RNAseq_Expression
This is a sample code for calculating expression of annotated human genes for an RNA-seq library based on the RPKM methodogy.
Please note some percularities in the code and for situtations where the expression estimates may be a little bit inaccurate. Nonetheless, these generally account for only a small proportion of the total reads and the expression estimate for the RPKM measurement should be largely inaccurate. In extreme cases, the differences are expected to be atmost in a 10-20% range.
The following code does not account for
1) Multiple splice variants
The Code is unable to extract and distinguish the expression for each and every single splice variants (In fact, most algorithms that claims to be able to do so are not capable of doing it well in every single circumstance more so due to the limitations with RNA-seq datasets rather than the algorithm itself).
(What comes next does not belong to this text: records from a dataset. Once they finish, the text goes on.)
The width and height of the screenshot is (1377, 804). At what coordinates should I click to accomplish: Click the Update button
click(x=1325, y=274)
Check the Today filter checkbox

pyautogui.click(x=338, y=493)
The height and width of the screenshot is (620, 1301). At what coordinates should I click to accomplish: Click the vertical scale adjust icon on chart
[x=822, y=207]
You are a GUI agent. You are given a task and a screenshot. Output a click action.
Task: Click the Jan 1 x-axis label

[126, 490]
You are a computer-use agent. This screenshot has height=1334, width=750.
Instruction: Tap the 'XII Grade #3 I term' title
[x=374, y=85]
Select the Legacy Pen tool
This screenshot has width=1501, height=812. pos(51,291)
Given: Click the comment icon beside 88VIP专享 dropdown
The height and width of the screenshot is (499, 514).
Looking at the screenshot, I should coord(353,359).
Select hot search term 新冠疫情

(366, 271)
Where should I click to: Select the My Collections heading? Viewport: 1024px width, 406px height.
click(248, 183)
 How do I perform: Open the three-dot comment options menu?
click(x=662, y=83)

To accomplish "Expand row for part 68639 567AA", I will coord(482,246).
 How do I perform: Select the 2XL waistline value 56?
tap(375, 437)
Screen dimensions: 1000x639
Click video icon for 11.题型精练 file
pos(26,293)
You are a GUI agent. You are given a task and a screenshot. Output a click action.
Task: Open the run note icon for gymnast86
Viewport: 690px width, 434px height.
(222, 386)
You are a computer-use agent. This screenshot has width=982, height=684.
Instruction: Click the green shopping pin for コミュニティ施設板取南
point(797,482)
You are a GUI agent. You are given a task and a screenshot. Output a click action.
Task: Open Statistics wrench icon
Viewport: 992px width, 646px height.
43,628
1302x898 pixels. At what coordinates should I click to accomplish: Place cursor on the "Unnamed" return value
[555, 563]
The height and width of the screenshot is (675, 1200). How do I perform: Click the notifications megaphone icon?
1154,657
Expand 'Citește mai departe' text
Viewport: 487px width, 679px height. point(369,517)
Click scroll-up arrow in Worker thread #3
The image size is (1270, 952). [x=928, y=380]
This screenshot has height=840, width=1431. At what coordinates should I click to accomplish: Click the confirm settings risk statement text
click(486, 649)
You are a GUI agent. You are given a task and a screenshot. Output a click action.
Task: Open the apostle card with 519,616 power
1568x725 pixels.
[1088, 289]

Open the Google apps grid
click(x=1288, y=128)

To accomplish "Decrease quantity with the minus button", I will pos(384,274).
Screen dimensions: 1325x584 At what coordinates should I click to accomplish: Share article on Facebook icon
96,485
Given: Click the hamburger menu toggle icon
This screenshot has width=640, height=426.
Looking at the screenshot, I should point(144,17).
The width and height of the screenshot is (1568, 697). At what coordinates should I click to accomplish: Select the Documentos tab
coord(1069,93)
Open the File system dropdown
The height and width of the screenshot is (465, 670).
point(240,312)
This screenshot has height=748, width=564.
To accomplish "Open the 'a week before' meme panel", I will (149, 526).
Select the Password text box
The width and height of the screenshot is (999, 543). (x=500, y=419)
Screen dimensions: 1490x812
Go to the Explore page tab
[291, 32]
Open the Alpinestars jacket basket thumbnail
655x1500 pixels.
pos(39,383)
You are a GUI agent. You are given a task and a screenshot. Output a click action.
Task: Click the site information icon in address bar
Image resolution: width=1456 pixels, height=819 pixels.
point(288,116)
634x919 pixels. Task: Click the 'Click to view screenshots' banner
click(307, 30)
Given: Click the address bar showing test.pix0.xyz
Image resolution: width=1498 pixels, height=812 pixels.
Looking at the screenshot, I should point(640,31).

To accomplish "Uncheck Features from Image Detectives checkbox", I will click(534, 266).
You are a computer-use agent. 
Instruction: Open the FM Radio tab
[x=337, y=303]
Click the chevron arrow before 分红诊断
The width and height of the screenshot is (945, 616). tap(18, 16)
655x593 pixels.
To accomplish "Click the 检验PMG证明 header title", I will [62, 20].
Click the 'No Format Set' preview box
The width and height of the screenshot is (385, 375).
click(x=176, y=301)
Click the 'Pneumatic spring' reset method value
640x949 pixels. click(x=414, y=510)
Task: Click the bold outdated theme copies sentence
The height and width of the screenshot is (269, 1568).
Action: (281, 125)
This code works by by counting the number of reads that localizes to the annotated locations and then normalizing it to the library size by the RPKM method to give the expression of the annotated transcript.
2) Genes with high intronic expressions
In some cases where there are RNA molecules expressed independent and within the intronic regions, the expression of the gene of interest may be a little bit biased. However, such events are not known to occur for most of the genes that we have looked at.
3) Overlapping genes
For some regions of the genome where there are overlapping genes which runs on opposite strands of the same DNA. In these cases, it may not be possible to distinguish the origin of the transcript. In these cases, RNA expression analysis of the affected genes may not be extremely accurate.